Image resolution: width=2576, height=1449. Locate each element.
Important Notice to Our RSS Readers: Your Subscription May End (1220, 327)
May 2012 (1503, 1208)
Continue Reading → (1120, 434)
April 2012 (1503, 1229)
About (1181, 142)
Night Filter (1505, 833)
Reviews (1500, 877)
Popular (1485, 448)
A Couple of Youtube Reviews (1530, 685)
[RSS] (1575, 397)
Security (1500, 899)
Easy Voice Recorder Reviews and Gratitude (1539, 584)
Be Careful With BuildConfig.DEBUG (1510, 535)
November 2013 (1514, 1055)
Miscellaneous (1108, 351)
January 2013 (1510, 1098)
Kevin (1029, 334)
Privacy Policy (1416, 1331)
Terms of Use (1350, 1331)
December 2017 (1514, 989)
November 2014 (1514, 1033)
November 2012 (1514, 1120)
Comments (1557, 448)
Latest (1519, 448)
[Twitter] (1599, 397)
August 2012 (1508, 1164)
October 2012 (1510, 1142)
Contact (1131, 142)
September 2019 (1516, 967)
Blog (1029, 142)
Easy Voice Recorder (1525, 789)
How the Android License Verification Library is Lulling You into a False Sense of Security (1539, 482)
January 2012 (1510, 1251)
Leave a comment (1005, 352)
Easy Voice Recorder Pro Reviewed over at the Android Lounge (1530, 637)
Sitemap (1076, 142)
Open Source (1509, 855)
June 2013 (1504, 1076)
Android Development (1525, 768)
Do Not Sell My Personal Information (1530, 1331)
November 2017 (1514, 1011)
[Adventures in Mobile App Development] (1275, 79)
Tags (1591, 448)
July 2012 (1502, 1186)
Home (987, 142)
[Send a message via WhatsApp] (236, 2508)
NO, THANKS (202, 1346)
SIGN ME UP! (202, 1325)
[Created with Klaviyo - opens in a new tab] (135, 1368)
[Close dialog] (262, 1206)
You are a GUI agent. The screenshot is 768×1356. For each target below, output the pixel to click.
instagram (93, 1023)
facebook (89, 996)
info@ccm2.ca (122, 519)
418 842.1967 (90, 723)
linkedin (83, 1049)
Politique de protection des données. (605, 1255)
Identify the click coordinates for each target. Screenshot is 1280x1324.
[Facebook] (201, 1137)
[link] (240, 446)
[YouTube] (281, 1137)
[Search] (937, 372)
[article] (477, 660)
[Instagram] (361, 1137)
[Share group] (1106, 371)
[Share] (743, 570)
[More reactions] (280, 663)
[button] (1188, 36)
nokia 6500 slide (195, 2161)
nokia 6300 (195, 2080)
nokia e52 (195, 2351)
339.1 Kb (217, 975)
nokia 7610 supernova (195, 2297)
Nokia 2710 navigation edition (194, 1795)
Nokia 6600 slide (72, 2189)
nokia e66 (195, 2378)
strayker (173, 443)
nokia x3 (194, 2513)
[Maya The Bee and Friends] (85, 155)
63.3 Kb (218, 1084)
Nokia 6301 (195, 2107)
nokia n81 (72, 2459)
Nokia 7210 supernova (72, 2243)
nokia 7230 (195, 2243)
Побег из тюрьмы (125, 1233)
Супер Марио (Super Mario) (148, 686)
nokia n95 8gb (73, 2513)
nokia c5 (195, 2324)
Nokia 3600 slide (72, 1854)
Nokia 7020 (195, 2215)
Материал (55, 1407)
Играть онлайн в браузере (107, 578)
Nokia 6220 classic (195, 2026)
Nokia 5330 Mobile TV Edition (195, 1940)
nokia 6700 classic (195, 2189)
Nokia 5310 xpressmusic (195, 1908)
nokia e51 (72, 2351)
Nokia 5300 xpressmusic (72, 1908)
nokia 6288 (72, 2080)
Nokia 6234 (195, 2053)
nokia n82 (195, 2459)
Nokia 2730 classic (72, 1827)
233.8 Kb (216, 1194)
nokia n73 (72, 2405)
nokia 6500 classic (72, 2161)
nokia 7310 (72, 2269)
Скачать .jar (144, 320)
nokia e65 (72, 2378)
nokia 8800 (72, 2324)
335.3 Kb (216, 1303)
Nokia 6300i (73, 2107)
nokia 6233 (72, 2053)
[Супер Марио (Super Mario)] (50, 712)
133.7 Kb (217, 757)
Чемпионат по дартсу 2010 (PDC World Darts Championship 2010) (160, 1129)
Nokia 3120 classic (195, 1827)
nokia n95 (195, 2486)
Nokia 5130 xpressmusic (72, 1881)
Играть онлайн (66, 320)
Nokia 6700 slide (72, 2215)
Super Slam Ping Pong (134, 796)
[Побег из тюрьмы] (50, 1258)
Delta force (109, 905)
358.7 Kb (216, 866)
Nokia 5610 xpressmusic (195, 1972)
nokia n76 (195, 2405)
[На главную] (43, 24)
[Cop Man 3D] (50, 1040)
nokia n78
- - - - - - -
▶ **Activity**
Reproduce the material verbatim, line by line.

▶ **Problem solution**
Image resolution: width=2576, height=1449. Locate each element.
Important Notice to Our RSS Readers: Your Subscription May End (1220, 327)
May 2012 (1503, 1208)
Continue Reading → (1120, 434)
April 2012 (1503, 1229)
About (1181, 142)
Night Filter (1505, 833)
Reviews (1500, 877)
Popular (1485, 448)
A Couple of Youtube Reviews (1530, 685)
[RSS] (1575, 397)
Security (1500, 899)
Easy Voice Recorder Reviews and Gratitude (1539, 584)
Be Careful With BuildConfig.DEBUG (1510, 535)
November 2013 (1514, 1055)
Miscellaneous (1108, 351)
January 2013 (1510, 1098)
Kevin (1029, 334)
Privacy Policy (1416, 1331)
Terms of Use (1350, 1331)
December 2017 (1514, 989)
November 2014 (1514, 1033)
November 2012 (1514, 1120)
Comments (1557, 448)
Latest (1519, 448)
[Twitter] (1599, 397)
August 2012 (1508, 1164)
October 2012 (1510, 1142)
Contact (1131, 142)
September 2019 (1516, 967)
Blog (1029, 142)
Easy Voice Recorder (1525, 789)
How the Android License Verification Library is Lulling You into a False Sense of Security (1539, 482)
January 2012 (1510, 1251)
Leave a comment (1005, 352)
Easy Voice Recorder Pro Reviewed over at the Android Lounge (1530, 637)
Sitemap (1076, 142)
Open Source (1509, 855)
June 2013 (1504, 1076)
Android Development (1525, 768)
Do Not Sell My Personal Information (1530, 1331)
November 2017 (1514, 1011)
[Adventures in Mobile App Development] (1275, 79)
Tags (1591, 448)
July 2012 (1502, 1186)
Home (987, 142)
[Send a message via WhatsApp] (236, 2508)
NO, THANKS (202, 1346)
SIGN ME UP! (202, 1325)
[Created with Klaviyo - opens in a new tab] (135, 1368)
[Close dialog] (262, 1206)
You are a GUI agent. The screenshot is 768×1356. For each target below, output the pixel to click.
instagram (93, 1023)
facebook (89, 996)
info@ccm2.ca (122, 519)
418 842.1967 (90, 723)
linkedin (83, 1049)
Politique de protection des données. (605, 1255)
Identify the click coordinates for each target. Screenshot is 1280x1324.
[Facebook] (201, 1137)
[link] (240, 446)
[YouTube] (281, 1137)
[Search] (937, 372)
[article] (477, 660)
[Instagram] (361, 1137)
[Share group] (1106, 371)
[Share] (743, 570)
[More reactions] (280, 663)
[button] (1188, 36)
nokia 6500 slide (195, 2161)
nokia 6300 (195, 2080)
nokia e52 (195, 2351)
339.1 Kb (217, 975)
nokia 7610 supernova (195, 2297)
Nokia 2710 navigation edition (194, 1795)
Nokia 6600 slide (72, 2189)
nokia e66 (195, 2378)
strayker (173, 443)
nokia x3 (194, 2513)
[Maya The Bee and Friends] (85, 155)
63.3 Kb (218, 1084)
Nokia 6301 (195, 2107)
nokia n81 (72, 2459)
Nokia 7210 supernova (72, 2243)
nokia 7230 (195, 2243)
Побег из тюрьмы (125, 1233)
Супер Марио (Super Mario) (148, 686)
nokia n95 8gb (73, 2513)
nokia c5 (195, 2324)
Nokia 3600 slide (72, 1854)
Nokia 7020 (195, 2215)
Материал (55, 1407)
Играть онлайн в браузере (107, 578)
Nokia 6220 classic (195, 2026)
Nokia 5330 Mobile TV Edition (195, 1940)
nokia 6700 classic (195, 2189)
Nokia 5310 xpressmusic (195, 1908)
nokia e51 (72, 2351)
Nokia 5300 xpressmusic (72, 1908)
nokia 6288 (72, 2080)
Nokia 6234 (195, 2053)
nokia n82 (195, 2459)
Nokia 2730 classic (72, 1827)
233.8 Kb (216, 1194)
nokia n73 (72, 2405)
nokia 6500 classic (72, 2161)
nokia 7310 (72, 2269)
Скачать .jar (144, 320)
nokia e65 (72, 2378)
nokia 8800 (72, 2324)
335.3 Kb (216, 1303)
Nokia 6300i (73, 2107)
nokia 6233 (72, 2053)
[Супер Марио (Super Mario)] (50, 712)
133.7 Kb (217, 757)
Чемпионат по дартсу 2010 (PDC World Darts Championship 2010) (160, 1129)
Nokia 3120 classic (195, 1827)
nokia n95 (195, 2486)
Nokia 5130 xpressmusic (72, 1881)
Играть онлайн (66, 320)
Nokia 6700 slide (72, 2215)
Super Slam Ping Pong (134, 796)
[Побег из тюрьмы] (50, 1258)
Delta force (109, 905)
358.7 Kb (216, 866)
Nokia 5610 xpressmusic (195, 1972)
nokia n76 (195, 2405)
[На главную] (43, 24)
[Cop Man 3D] (50, 1040)
nokia n78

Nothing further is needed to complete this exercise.